According to the press release, the generic drug company was created in an effort to address the risks posed to patients from shortages and rising prices of life-saving generic medications.

Houston's Laura and John Arnold Foundation, the Peterson Center on Healthcare and the Gary and Mary West Foundation each committed $10 million, officials said.

"The chronic shortage of critical drugs compounded with skyrocketing prices is a double blow to our most disadvantaged populations," said Kelli Rhee, president and chief executive officer of the Laura and John Arnold Foundation. "As we continue to pursue more comprehensive solutions, this initiative will disrupt the current market dynamic and provide short-term relief."

The foundations join seven large U.S. hospital systems as governing members of Civica Rx. Officials said the formation of Civica Rx was announced earlier Friday.

Civica Rx has identified 14 hospital-administered generic drugs as its initial focus, seeking to stabilize the supply of essential medications, many of which have fallen into chronic shortage situations, officials said.

"Ensuring that patients can access and afford life-saving medications is critical to our mission to improve health care quality and lower costs," said Jay Want, executive director of the Peterson Center on Healthcare. "Civica Rx represents a truly groundbreaking, market-based approach to help ensure patients get the care they need at prices they can afford."

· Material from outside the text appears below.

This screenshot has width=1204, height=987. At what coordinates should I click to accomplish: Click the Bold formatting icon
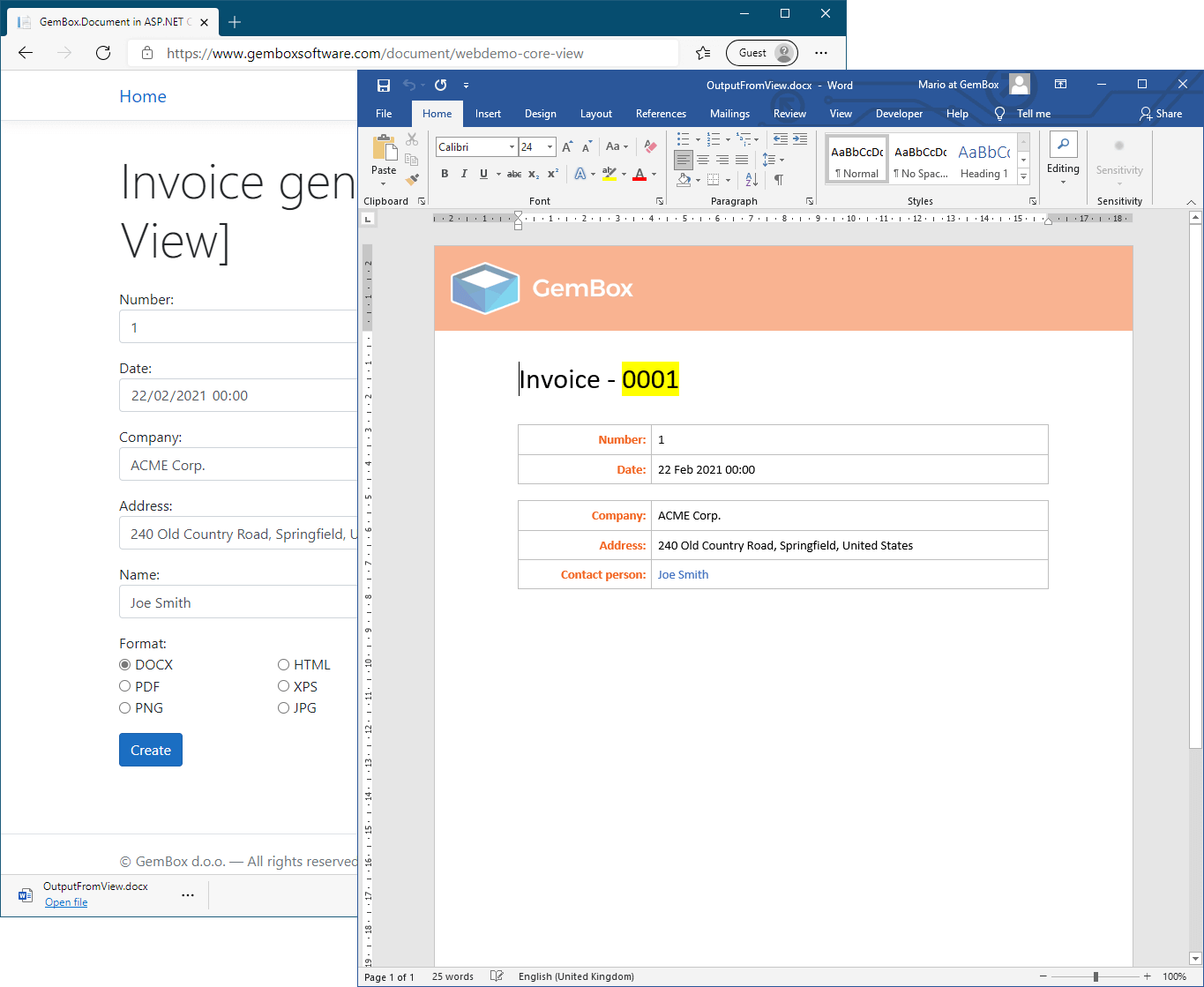(445, 174)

Officials said each of the philanthropic members is making an initial $1 million contribution to Civica Rx and a commitment of $9 million in loans to be used by the company in the future as necessary.

Funds from the foundations will be used to further their charitable purposes by funding programs and initiatives that will provide high-need populations with timely access to essential generic drugs at affordable prices, officials said.

"The formation of Civica Rx is a direct challenge to generic drug companies who have sharply and unfairly raised prices on many off-patent drugs over the last several years," said Shelley Lyford, president and chief executive officer of the Gary and Mary West Foundation. "We all pay a price, and lower-income patients shoulder a particularly heavy burden. This intolerable situation has escalated to a public health crisis. It's time to put patients before profits and begin the transformation of health care that Americans deserve. We're confident Civica Rx provides a critical initial step with incredible potential."

Officials said the company expects to release its first products as early as 2019.